The Bug-eyed monster is an early convention of the science fiction genre. Extraterrestrials in science fiction of the 1930s were often described (or pictured on covers of pulp magazines) as grotesque creatures with huge, oversized or compound eyes and a lust for women, blood and/or general destruction. The term is now often abbreviated to BEM.

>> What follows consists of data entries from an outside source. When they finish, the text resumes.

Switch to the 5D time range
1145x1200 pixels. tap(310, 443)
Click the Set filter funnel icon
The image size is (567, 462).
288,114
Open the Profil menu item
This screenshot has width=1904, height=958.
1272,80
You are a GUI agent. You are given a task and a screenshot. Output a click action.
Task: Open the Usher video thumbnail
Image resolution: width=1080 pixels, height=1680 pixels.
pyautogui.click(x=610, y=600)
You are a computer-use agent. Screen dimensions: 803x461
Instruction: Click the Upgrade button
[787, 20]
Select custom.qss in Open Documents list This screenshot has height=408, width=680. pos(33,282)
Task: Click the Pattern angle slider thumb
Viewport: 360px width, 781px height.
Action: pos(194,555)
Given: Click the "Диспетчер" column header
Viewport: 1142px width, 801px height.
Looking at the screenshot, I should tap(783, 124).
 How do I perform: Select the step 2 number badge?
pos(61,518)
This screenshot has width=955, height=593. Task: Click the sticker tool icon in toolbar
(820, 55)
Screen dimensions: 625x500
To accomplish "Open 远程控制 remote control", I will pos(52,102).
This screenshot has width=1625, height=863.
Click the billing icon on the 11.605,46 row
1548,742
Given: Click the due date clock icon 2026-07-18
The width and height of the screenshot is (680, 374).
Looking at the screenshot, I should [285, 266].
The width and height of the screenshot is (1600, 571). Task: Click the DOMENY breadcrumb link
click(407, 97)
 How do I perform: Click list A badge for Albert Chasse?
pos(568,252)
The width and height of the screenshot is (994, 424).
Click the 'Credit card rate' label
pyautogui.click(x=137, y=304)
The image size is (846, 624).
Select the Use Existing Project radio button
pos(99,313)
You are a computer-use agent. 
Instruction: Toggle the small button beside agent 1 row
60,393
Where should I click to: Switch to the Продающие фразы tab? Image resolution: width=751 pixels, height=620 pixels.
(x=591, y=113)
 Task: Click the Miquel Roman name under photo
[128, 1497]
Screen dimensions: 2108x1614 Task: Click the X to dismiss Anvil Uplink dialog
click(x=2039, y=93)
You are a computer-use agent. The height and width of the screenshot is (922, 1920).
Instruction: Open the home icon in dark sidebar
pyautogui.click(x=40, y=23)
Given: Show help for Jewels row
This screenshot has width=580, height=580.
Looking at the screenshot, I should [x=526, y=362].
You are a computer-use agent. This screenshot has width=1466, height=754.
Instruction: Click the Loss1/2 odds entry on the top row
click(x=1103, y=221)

In the contactee/abductee mythology which grew up quickly beginning in 1952, the blond, blue-eyed, and friendly Nordic aliens of the 1950s were quickly replaced by small, unfriendly bug-eyed creatures, closely matching in many respects the pulp cover clichés of the 1930s which have remained the abductor norm since the 1960s.

Popular culture

  • The most frequent "bug-eyed monsters" in pop culture are the Daleks from Doctor Who. When the show was created, the BBC producers stated that Doctor Who would be a "hard" science fiction show, and there would be no bug-eyed monsters - explicitly stated by show creator Sydney Newman. Writer Terry Nation created the Daleks in the show's second serial, much to Newman's disapproval, but later to his placation. These have frequently been referred to as bug-eyed monsters since that time.[1]
  • A 1968 Japanese anime called Yōkai Ningen Bem is based on this concept.
  • Bug-Eyed Monsters (specifically called "BEMS") are prominently featured in fantasy novel Bearing an Hourglass, as a sort of "simulation" created by Satan for the book's protagonist Norton while he is new in his new official role as the Incarnation of Time. Female BEMS are called BEM femmes – or Bemmes.
  • Bug-eyed monsters were mentioned in Douglas Adams's The Hitchhiker's Guide to the Galaxy:

"We hitched a lift," said Ford.
"Excuse me?" said Arthur. "Are you trying to tell me that we just stuck out our thumbs and some green bug-eyed monster stuck his head out and said, 'Hi fellas, hop right in. I can take you as far as the Basingstoke roundabout'?"
"Well," said Ford, "the Thumb's an electronic sub-etha signalling device, the roundabout's at Barnard's Star six light years away, but otherwise, that's more or less right."
"And the bug-eyed monster?"
"Is green, yes."

  • Unusually, the main character himself is a bug-eyed monster in the animated children's television series Invader Zim.
  • The Pokémon species Beheeyem is based on the concept of the Bug-eyed monster.